Work required: Copy out every line of the listing below that contains the word "height".
— Start of Records shown —
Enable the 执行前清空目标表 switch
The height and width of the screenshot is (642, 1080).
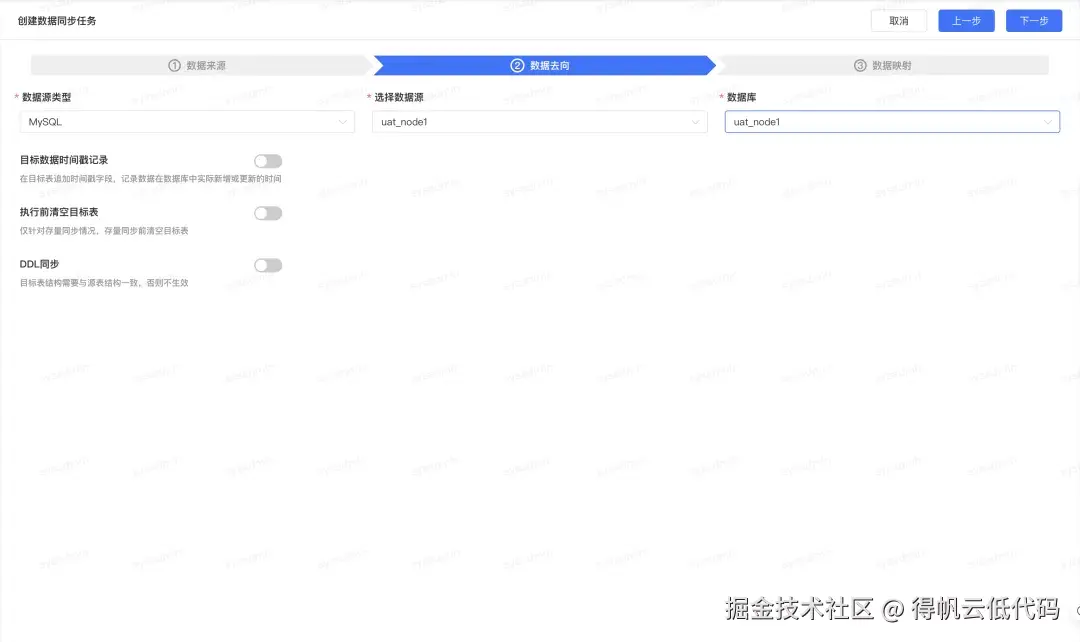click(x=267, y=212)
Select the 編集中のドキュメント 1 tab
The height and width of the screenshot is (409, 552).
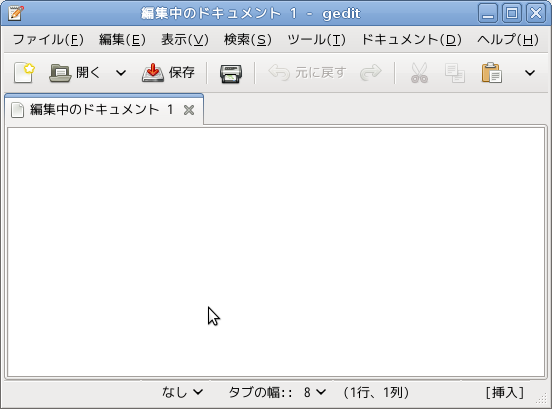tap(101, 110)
— End of Records shown —
— Start of Records shown —
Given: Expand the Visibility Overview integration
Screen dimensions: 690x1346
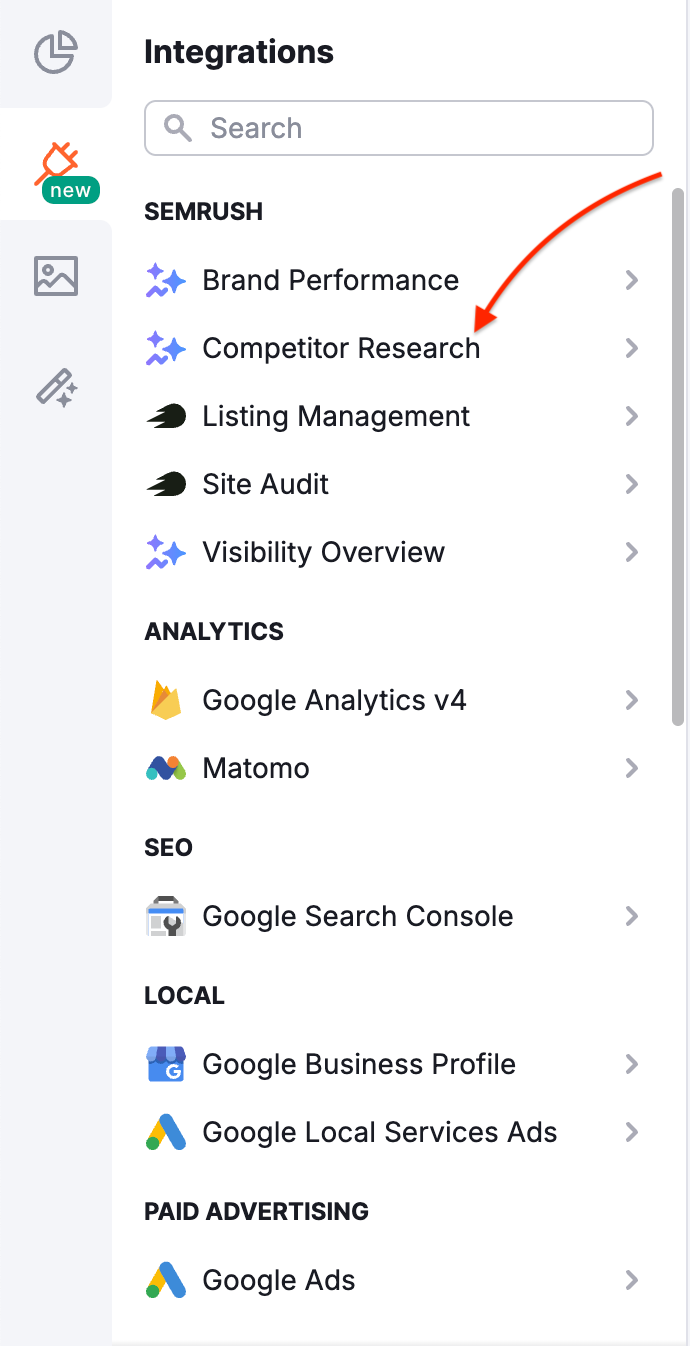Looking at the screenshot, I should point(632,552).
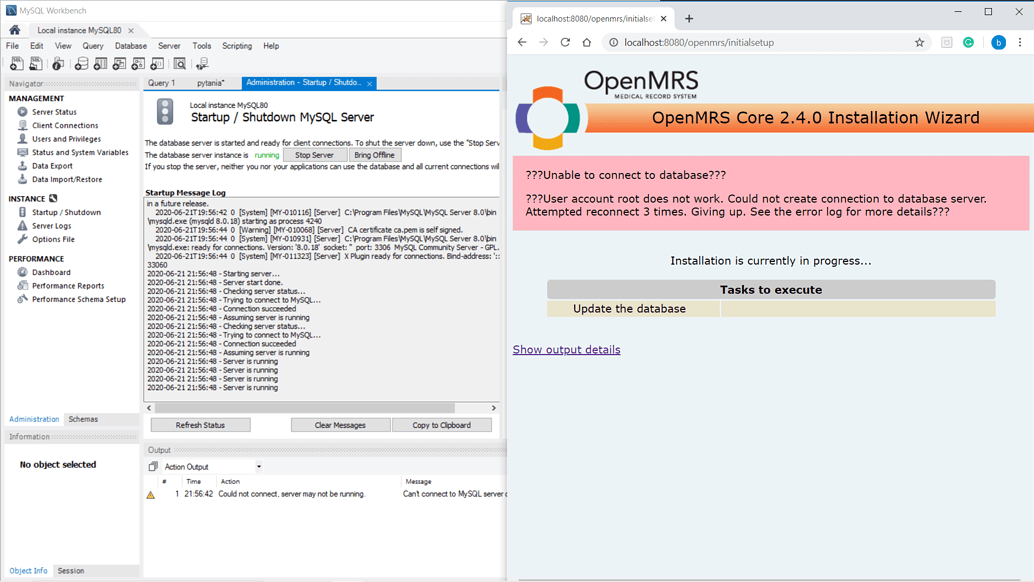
— End of Records shown —
Output below:
The height and width of the screenshot is (642, 1080).
The height and width of the screenshot is (409, 552).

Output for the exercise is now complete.